Nampaaduvan requested the Brahma Rakshasa to give him some time to complete his morning routine, that of singing songs for his beloved Sriman Narayana. He said that he would sing his songs and come back to be eaten by the Rakshasa. The Rakshasa was not ready to grant his request. He said that Nampaaduvan was just finding a way to escape being eaten. Nampaaduvan then took 18 different oaths to convince the Rakshasa that he would return.
The Brahma Raksha was pleased with Nampaaduvan’s sincerity and was convinced about his promise to return. He let him go to the temple and sing his songs as usual.

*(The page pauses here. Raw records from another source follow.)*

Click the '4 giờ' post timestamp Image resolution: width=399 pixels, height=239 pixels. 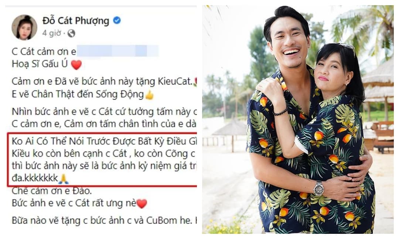pos(52,33)
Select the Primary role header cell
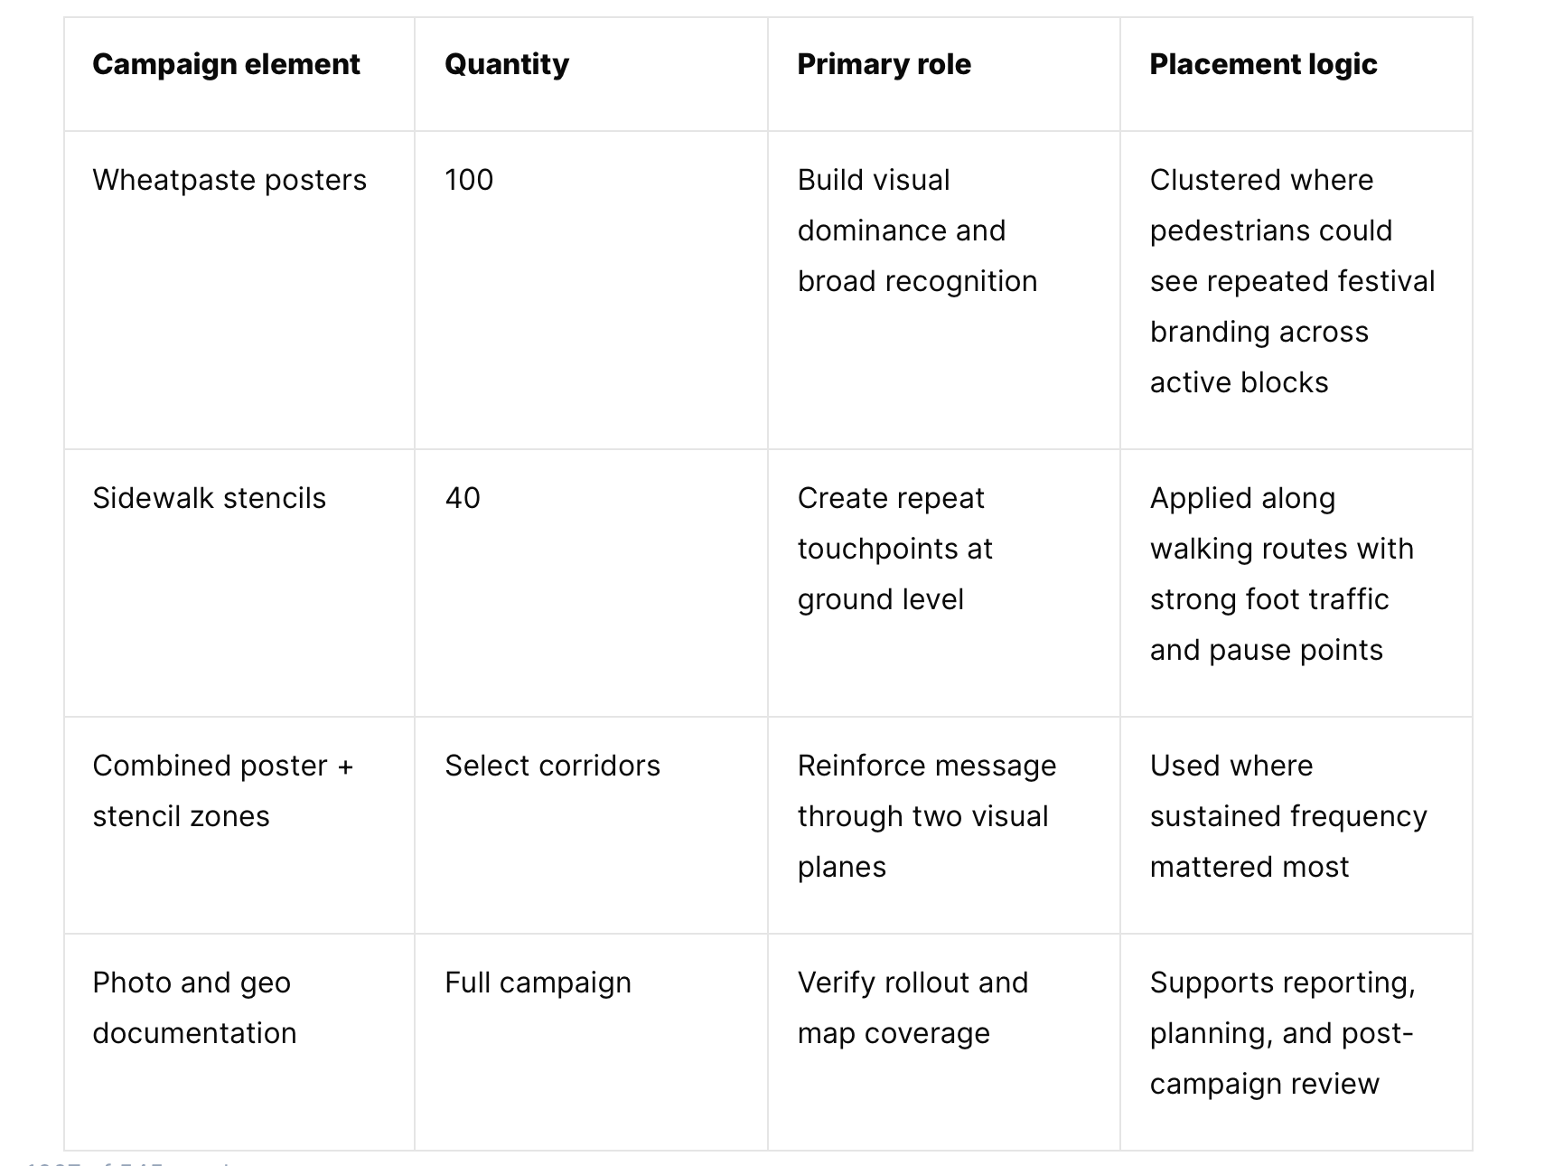Screen dimensions: 1563x1166 (944, 74)
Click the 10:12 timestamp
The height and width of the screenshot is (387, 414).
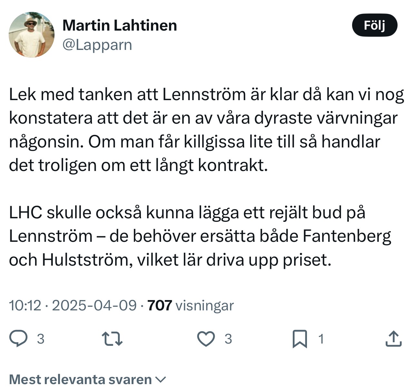[x=25, y=305]
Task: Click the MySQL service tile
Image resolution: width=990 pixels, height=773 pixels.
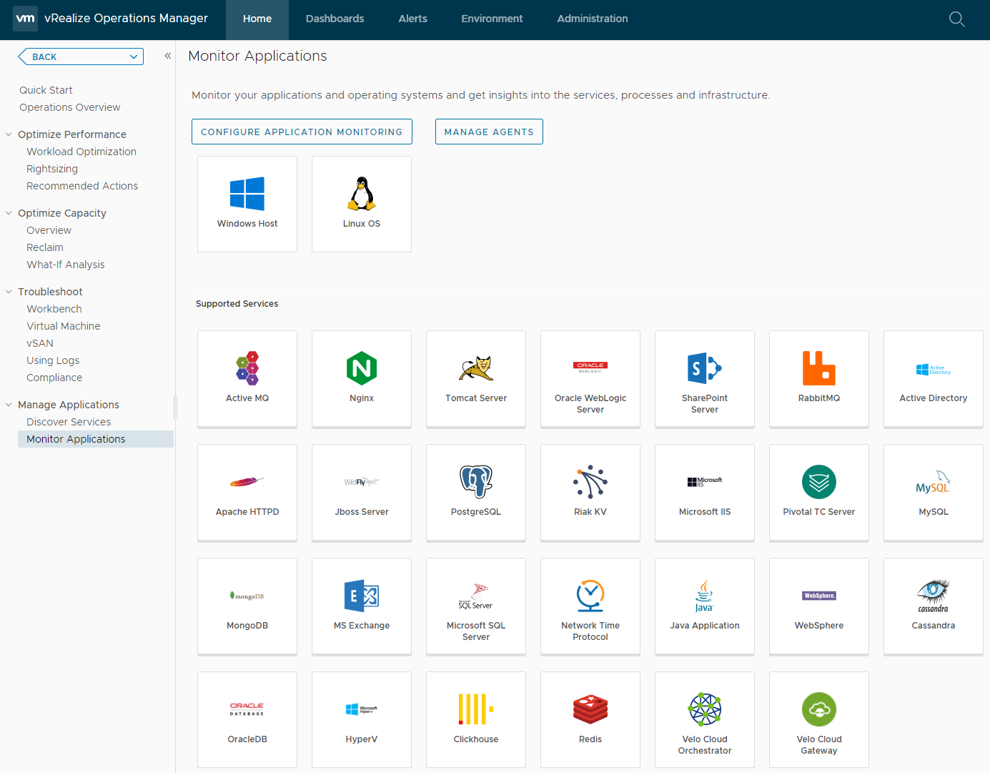Action: [x=933, y=493]
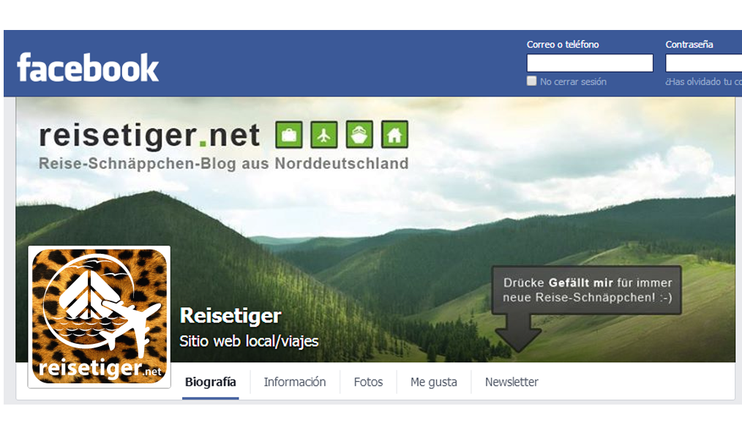Click the No cerrar sesión label
Screen dimensions: 742x436
573,82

On the way back after singing his songs, Nampaaduvan was met by a person who asked him, where he was headed. Nampaaduvan said he was going back to the Brahma Rakshasa so that he can satisfy his hunger. This stranger immediately tried to stop him from going to the Rakshasa saying he is a cannibal and doesn’t follow the rules that human beings do. Nampaaduvan refused to listen to him and was adamant to keep up his promise.
The legend says, this stranger was Sri Varaha Perumal, the 3rd avatar of Mahavishnu.
Nampaaduvan found the Brahma Raksha at the same place and offered his body as food for him. But the Rakshasa changed his request. He didn’t want to eat Nampaaduvan but wanted all the “punya” (loose translation “merit”) that he had accumulated by singing songs to Sriman Narayana to be transferred to him. The Rakshasa in a previous birth had been a Brahmin who made grievous mistakes and hence was born as a Rakshasa.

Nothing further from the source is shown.